# Hello from the Chesapeake - Project skiff



## clynch136 (Jan 18, 2021)

Hi all,

First time posting here but have been lurking for awhile. 

I just picked up a 15 ft Gloucester Skiff for pretty cheap. Had an 8hp motor laying around that I wanted to put to use and figured this boat would be a decent use for it. I live on the middle Chesapeake Bay and plan to use this to fish tidal creeks and rivers. 

I wanted to get some of your opinions on what my next steps with this boat should be. I'm going to give it a full power wash and clean at some point this week. I'd like to put a trolling motor on the front and I'm considering a full paint job but not sure if that's worth the time and effort. Would love to get some of your opinions. Poor fiberglass work done on the front of the boat by the previous owner. Wondering if I should completely take the damaged section out or what the best way to repair this would be?

Appreciate any help and open to any suggestions. 

Thanks,
Connor































Appreciate any help!


----------



## jackson man (Aug 13, 2020)

clynch136 said:


> Hi all,
> 
> First time posting here but have been lurking for awhile.
> 
> ...


That bow piece in photo #2 should be easily removed. Beyond that, I would not replace but just give the boat a good scrubbing and get ready for the upcoming fishing season. Use the boat a few times and at that point you can decide what modifications you would benefit from. Keep us posted, enjoy!


----------



## birdyshooter (Sep 17, 2019)

Good, simple looking boat. Try some bar keepers friend (wear gloves) to scrub it down with. You'll be surprised how well it'll clean up.


----------



## clynch136 (Jan 18, 2021)

thanks for the responses, will definitely try the bar keepers. Any suggestions on how to mount a trolling motor? I love to fly fish for striped bass and being able to creep around shallow water was one of the reasons I got this boat.


----------



## birdyshooter (Sep 17, 2019)

Your boat is almost identical to mine. I used solid heart pine I had laying around then bolted it to the bow.


----------



## birdyshooter (Sep 17, 2019)

If you're wondering how well this set up holds up? I use my trolling motor as an anchor in the shallows. Just plunge it into the ground and good to go. I've had a few instances where my partners were rather "lively" while "anchored" and I thought for sure the mount broke. To my surprise it's held up nicely. I'm convinced the trolling motor will break before the mount does.


----------



## clynch136 (Jan 18, 2021)

birdyshooter said:


> If you're wondering how well this set up holds up? I use my trolling motor as an anchor in the shallows. Just plunge it into the ground and good to go. I've had a few instances where my partners were rather "lively" while "anchored" and I thought for sure the mount broke. To my surprise it's held up nicely. I'm convinced the trolling motor will break before the mount does.

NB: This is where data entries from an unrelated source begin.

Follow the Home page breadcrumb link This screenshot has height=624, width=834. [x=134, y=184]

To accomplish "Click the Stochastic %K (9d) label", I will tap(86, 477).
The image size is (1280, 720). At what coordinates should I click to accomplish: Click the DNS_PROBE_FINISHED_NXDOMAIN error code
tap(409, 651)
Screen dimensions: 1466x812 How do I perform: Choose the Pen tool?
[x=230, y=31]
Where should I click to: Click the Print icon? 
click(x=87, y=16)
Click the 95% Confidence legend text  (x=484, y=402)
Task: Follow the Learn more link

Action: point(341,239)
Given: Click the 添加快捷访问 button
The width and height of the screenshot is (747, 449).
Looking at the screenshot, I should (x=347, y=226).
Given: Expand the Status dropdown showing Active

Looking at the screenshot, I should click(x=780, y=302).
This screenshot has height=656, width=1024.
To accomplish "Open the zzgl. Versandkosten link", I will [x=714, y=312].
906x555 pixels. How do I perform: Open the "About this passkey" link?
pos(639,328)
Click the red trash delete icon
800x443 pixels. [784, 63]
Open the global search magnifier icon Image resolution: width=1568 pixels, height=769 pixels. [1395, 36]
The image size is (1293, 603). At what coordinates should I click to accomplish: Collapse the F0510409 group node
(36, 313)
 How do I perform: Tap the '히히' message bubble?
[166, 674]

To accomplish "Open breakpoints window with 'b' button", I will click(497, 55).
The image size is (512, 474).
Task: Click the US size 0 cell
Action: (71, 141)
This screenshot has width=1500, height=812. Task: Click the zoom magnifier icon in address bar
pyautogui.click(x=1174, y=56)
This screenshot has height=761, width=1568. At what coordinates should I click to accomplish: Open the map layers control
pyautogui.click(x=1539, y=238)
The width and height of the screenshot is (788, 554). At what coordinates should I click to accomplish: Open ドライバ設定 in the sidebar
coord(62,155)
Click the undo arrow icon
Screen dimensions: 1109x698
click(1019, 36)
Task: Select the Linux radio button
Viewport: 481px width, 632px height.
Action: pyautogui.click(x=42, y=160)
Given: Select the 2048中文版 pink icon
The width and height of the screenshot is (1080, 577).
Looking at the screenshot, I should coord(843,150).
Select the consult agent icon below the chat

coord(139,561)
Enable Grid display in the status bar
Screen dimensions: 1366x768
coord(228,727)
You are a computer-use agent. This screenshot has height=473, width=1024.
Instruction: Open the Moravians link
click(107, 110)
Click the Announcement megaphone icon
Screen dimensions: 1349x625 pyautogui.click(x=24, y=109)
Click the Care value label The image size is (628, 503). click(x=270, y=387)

Guess I'll have to figure out how to make my own then. Appreciate it!


----------



## birdyshooter (Sep 17, 2019)

clynch136 said:


> Guess I'll have to figure out how to make my own then. Appreciate it!


Glue and screw brother.


----------



## Def (Jan 18, 2021)

Toilet bowl cleaner is supposed to clean fiberglass. I would test it in a non conspicuous area first.


----------



## Sublime (Oct 9, 2015)

Looks like good, clean fun. I haven't see a trailer with those tires in a while. NewWater Boats here in Texas used to use those on some pretty decent sized hulls.


----------



## clynch136 (Jan 18, 2021)

Sublime said:


> Looks like good, clean fun. I haven't see a trailer with those tires in a while. NewWater Boats here in Texas used to use those on some pretty decent sized hulls.


I think the trailer is a 2000. Lights don’t work on it so that’s another project. I got the boat and trailer for $1000 which I thought was a pretty good deal despite the condition.


----------



## jackson man (Aug 13, 2020)

clynch136 said:


> I think the trailer is a 2000. Lights don’t work on it so that’s another project. I got the boat and trailer for $1000 which I thought was a pretty good deal despite the condition.


Check out posts from Permitchaser as he had a long, drawn out battle with trailer wiring. It's always best to completely strip out the old wires (maybe one at a time) and replace everything with new. Replace tires, replace or at least repack wheel bearings and seals. Fresh plugs, gear lube, new impeller, fresh fuel and she'll be ready to go.


----------



## Matt_71 (Dec 21, 2021)

clynch136 said:


> Hi all,
> 
> First time posting here but have been lurking for awhile.
> 
> ...


hello. I was wondering how this boat worked out for you? How did it handle the bay? Was it rocky? I found one I might get for 600 so I’m really considering it but need more info. Thanks!


----------